— Your goal —
Copy each line of the entries beneath that contains the word "dimensions".

— Task input —

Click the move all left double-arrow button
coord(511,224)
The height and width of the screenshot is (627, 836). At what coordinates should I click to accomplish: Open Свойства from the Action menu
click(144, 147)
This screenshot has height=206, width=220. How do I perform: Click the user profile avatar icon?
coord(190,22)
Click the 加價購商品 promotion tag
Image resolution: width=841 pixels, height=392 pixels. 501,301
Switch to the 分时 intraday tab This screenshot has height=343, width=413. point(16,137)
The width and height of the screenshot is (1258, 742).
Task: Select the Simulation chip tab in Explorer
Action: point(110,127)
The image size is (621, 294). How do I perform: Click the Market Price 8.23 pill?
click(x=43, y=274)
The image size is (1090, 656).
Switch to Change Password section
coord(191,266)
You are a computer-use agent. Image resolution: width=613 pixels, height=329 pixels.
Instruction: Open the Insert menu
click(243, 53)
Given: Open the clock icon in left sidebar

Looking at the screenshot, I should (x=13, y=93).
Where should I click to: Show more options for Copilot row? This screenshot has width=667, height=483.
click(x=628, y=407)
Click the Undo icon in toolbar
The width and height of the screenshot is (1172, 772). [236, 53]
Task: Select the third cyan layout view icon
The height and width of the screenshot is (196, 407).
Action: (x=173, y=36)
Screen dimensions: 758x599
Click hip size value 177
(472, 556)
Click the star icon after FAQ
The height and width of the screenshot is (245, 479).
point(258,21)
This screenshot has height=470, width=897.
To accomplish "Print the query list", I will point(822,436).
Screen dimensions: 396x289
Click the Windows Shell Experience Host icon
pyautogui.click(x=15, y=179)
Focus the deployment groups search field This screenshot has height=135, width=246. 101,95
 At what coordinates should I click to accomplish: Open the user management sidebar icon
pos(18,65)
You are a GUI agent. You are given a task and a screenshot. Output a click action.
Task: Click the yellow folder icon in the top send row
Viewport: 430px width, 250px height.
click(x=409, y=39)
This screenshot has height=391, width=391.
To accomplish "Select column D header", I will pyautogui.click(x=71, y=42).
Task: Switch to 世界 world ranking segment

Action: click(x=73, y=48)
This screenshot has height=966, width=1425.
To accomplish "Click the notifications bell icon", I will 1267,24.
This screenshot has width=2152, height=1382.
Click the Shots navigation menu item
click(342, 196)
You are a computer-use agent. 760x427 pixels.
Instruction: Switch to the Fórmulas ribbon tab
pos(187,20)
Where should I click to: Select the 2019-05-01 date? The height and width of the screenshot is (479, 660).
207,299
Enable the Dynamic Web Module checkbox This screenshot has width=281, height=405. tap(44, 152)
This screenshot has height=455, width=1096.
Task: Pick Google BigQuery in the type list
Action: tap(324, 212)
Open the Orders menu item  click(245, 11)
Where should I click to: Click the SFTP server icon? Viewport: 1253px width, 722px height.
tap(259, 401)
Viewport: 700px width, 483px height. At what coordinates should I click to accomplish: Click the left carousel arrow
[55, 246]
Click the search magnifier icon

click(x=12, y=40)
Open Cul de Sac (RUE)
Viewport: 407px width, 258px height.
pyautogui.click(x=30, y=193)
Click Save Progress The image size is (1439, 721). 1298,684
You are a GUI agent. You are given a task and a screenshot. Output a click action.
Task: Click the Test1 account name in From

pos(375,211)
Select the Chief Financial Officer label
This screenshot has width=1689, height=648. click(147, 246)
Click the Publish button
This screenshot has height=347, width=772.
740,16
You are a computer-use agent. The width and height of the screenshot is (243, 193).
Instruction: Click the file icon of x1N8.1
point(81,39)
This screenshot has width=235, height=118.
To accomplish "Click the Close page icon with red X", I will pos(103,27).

— Solution to this task —
Screen dimensions: 758x599
Screen dimensions: 396x289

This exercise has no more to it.